[Start GIVEN DATA]

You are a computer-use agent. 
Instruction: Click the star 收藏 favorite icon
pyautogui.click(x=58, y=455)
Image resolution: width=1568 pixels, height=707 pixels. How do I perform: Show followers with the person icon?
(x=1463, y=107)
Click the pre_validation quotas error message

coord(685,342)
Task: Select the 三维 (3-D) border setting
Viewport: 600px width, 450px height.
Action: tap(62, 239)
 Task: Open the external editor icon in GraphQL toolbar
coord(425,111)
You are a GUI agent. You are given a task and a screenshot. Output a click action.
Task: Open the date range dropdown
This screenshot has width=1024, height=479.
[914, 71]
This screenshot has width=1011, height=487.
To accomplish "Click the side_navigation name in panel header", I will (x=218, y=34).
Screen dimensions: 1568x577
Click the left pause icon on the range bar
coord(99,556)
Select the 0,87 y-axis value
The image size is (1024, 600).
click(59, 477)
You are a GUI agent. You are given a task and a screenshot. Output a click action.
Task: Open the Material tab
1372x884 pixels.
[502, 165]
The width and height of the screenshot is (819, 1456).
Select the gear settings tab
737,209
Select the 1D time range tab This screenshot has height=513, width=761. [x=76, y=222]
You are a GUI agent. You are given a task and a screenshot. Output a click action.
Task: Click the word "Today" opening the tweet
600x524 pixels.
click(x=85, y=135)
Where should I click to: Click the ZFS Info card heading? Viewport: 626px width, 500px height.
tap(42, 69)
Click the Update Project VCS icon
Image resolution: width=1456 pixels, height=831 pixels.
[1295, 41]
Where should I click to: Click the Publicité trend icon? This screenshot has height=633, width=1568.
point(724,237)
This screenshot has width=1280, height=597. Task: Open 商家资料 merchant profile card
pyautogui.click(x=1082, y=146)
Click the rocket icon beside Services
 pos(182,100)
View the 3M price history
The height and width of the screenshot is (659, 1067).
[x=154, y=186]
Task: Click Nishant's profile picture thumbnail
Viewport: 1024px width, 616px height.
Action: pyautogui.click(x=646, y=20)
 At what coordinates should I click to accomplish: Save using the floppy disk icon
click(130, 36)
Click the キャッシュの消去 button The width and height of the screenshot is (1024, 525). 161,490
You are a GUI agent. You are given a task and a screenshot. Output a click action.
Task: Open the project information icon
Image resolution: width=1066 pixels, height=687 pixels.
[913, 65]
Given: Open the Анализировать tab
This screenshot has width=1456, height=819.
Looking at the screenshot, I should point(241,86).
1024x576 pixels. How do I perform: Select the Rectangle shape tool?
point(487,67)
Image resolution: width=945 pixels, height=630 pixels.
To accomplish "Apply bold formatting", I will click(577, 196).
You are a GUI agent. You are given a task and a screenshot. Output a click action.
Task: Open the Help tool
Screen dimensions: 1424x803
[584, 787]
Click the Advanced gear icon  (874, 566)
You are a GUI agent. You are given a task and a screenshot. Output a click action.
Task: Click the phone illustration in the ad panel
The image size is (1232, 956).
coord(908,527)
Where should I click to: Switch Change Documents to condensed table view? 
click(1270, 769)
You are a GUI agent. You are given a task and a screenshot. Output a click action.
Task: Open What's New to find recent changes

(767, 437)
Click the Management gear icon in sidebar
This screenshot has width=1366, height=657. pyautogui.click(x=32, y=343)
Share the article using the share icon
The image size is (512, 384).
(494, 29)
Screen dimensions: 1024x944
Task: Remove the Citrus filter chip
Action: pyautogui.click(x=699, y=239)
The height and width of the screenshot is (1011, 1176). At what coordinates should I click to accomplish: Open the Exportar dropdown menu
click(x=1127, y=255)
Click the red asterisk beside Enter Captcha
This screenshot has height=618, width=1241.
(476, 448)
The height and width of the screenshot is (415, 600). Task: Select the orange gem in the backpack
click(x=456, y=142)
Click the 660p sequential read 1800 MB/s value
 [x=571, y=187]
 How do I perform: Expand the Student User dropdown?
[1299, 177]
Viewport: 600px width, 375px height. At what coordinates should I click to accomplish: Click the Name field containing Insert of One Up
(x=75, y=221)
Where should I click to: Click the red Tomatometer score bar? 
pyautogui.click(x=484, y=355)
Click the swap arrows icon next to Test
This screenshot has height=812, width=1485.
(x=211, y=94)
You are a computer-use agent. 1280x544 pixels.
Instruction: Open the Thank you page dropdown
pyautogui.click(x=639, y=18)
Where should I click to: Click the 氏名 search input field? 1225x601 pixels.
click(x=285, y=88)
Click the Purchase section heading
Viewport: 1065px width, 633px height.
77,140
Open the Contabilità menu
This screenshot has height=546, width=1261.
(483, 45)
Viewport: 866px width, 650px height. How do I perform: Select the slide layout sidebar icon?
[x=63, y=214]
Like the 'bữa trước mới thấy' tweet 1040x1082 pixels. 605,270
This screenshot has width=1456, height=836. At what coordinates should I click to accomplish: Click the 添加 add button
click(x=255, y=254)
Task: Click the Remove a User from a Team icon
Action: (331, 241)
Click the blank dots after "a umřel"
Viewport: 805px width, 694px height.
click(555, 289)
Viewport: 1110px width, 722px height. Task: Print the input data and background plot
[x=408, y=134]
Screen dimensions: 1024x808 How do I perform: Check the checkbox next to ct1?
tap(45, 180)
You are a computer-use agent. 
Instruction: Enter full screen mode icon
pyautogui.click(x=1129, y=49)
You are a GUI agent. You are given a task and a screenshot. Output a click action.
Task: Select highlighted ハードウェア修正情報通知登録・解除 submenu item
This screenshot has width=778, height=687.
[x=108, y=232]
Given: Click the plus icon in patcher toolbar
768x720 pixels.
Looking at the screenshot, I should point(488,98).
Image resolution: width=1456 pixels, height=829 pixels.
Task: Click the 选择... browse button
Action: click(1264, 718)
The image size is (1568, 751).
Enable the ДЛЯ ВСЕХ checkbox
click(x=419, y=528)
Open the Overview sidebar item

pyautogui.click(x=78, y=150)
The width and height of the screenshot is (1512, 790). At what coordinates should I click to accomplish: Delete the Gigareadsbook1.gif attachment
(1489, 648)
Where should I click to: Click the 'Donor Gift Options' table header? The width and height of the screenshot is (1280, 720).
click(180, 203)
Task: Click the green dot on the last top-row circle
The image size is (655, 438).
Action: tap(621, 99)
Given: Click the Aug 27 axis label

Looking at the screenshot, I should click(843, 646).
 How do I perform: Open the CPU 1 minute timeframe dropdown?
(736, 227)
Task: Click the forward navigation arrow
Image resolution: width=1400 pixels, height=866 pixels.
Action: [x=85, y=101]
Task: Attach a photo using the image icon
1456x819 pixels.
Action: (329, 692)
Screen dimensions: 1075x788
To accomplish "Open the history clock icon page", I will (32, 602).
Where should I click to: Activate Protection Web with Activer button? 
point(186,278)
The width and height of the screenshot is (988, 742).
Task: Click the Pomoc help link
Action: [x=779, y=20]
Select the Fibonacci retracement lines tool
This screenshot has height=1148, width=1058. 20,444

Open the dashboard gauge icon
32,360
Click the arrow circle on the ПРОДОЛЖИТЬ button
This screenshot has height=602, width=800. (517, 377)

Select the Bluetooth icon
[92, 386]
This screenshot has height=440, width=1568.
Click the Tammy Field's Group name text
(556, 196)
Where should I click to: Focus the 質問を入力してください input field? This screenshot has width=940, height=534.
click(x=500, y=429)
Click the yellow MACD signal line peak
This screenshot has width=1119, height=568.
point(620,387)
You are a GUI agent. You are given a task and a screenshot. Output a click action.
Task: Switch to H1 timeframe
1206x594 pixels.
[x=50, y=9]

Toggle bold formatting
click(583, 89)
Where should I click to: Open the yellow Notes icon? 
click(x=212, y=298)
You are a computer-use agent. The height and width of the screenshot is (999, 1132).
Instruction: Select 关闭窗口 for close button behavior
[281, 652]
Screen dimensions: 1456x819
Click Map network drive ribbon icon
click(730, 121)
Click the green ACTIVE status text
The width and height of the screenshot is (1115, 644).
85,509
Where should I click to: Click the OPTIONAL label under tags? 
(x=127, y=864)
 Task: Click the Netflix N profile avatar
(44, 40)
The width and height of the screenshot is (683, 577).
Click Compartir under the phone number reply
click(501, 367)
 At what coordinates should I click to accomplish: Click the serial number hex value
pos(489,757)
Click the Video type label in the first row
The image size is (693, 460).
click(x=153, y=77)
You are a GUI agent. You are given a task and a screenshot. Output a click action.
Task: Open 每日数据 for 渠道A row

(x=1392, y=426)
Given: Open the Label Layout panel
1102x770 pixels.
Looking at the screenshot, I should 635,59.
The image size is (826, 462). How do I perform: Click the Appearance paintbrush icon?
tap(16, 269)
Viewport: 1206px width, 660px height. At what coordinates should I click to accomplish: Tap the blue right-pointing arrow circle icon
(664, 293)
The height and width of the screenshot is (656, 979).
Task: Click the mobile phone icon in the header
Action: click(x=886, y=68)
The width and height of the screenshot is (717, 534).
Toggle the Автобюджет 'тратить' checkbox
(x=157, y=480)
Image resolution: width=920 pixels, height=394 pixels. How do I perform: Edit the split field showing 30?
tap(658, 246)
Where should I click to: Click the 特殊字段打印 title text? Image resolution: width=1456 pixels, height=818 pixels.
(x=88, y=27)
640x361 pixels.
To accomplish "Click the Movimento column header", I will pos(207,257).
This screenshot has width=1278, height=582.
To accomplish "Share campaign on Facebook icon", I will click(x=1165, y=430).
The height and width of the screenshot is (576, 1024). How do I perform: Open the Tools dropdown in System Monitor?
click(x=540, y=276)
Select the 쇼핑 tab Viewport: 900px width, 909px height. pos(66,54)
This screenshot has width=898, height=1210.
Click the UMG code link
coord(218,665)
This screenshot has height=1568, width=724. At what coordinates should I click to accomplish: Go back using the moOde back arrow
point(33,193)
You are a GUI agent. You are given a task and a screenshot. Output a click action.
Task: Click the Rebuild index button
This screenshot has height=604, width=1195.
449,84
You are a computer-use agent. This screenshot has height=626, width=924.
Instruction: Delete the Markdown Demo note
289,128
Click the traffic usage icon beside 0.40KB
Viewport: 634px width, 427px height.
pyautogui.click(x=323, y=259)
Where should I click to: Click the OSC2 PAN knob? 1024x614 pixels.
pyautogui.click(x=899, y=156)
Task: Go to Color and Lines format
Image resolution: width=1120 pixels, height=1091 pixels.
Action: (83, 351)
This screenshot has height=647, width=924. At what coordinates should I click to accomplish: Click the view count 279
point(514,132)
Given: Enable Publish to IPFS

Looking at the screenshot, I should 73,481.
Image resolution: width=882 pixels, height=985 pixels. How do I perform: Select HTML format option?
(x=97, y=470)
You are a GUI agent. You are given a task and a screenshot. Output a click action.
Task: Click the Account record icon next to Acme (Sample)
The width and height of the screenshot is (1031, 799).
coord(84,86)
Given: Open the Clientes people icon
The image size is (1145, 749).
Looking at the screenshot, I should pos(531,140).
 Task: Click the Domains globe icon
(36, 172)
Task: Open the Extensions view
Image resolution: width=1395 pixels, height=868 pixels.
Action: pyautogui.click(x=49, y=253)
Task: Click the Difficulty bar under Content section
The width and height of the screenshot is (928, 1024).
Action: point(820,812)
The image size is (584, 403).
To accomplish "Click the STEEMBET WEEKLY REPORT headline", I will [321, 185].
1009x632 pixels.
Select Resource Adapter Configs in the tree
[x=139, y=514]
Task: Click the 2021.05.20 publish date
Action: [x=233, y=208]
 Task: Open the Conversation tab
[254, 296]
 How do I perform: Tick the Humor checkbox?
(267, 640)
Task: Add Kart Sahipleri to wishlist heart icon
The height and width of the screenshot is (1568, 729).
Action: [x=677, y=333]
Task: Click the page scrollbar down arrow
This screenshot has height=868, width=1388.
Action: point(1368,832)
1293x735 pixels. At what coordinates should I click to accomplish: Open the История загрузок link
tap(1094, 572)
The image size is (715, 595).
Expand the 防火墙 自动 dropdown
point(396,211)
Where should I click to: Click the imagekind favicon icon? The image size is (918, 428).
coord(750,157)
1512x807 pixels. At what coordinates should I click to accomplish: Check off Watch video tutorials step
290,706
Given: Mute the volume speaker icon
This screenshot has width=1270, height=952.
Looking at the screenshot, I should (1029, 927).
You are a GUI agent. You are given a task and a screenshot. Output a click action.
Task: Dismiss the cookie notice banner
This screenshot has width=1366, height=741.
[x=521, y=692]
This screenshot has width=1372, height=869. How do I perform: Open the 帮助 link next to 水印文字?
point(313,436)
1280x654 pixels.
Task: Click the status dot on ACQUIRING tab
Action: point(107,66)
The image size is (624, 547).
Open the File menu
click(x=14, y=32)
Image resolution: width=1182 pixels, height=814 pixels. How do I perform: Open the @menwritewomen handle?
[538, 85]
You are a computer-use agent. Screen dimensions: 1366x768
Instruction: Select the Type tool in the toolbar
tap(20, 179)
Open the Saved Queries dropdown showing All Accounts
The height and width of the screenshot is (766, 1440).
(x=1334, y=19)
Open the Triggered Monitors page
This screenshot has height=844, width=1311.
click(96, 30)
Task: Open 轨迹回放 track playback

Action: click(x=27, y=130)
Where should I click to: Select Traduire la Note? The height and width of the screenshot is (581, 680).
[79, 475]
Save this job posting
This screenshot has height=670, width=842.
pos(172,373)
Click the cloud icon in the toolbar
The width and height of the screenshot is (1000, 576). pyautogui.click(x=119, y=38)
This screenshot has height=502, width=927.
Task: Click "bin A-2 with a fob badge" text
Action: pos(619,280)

[End GIVEN DATA]

§ **REQUEST**:
Format the lines from the start of the records through the line containing "tap(42, 69)", inclusive, as a Markdown table with the columns Row and Line. Leave out blank lines.

§ **SOLUTION FOR THIS TASK**:
| Row | Line |
|---|---|
| 1 | You are a computer-use agent.  |
| 2 | Instruction: Click the star 收藏 favorite icon |
| 3 | pyautogui.click(x=58, y=455) |
| 4 | Image resolution: width=1568 pixels, height=707 pixels. How do I perform: Show followers with the person icon? |
| 5 | (x=1463, y=107) |
| 6 | Click the pre_validation quotas error message |
| 7 | coord(685,342) |
| 8 | Task: Select the 三维 (3-D) border setting |
| 9 | Viewport: 600px width, 450px height. |
| 10 | Action: tap(62, 239) |
| 11 |  Task: Open the external editor icon in GraphQL toolbar |
| 12 | coord(425,111) |
| 13 | You are a GUI agent. You are given a task and a screenshot. Output a click action. |
| 14 | Task: Open the date range dropdown |
| 15 | This screenshot has width=1024, height=479. |
| 16 | [914, 71] |
| 17 | This screenshot has width=1011, height=487. |
| 18 | To accomplish "Click the side_navigation name in panel header", I will (x=218, y=34). |
| 19 | Screen dimensions: 1568x577 |
| 20 | Click the left pause icon on the range bar |
| 21 | coord(99,556) |
| 22 | Select the 0,87 y-axis value |
| 23 | The image size is (1024, 600). |
| 24 | click(59, 477) |
| 25 | You are a GUI agent. You are given a task and a screenshot. Output a click action. |
| 26 | Task: Open the Material tab |
| 27 | 1372x884 pixels. |
| 28 | [502, 165] |
| 29 | The width and height of the screenshot is (819, 1456). |
| 30 | Select the gear settings tab |
| 31 | 737,209 |
| 32 | Select the 1D time range tab This screenshot has height=513, width=761. [x=76, y=222] |
| 33 | You are a GUI agent. You are given a task and a screenshot. Output a click action. |
| 34 | Task: Click the word "Today" opening the tweet |
| 35 | 600x524 pixels. |
| 36 | click(x=85, y=135) |
| 37 | Where should I click to: Click the ZFS Info card heading? Viewport: 626px width, 500px height. |
| 38 | tap(42, 69) |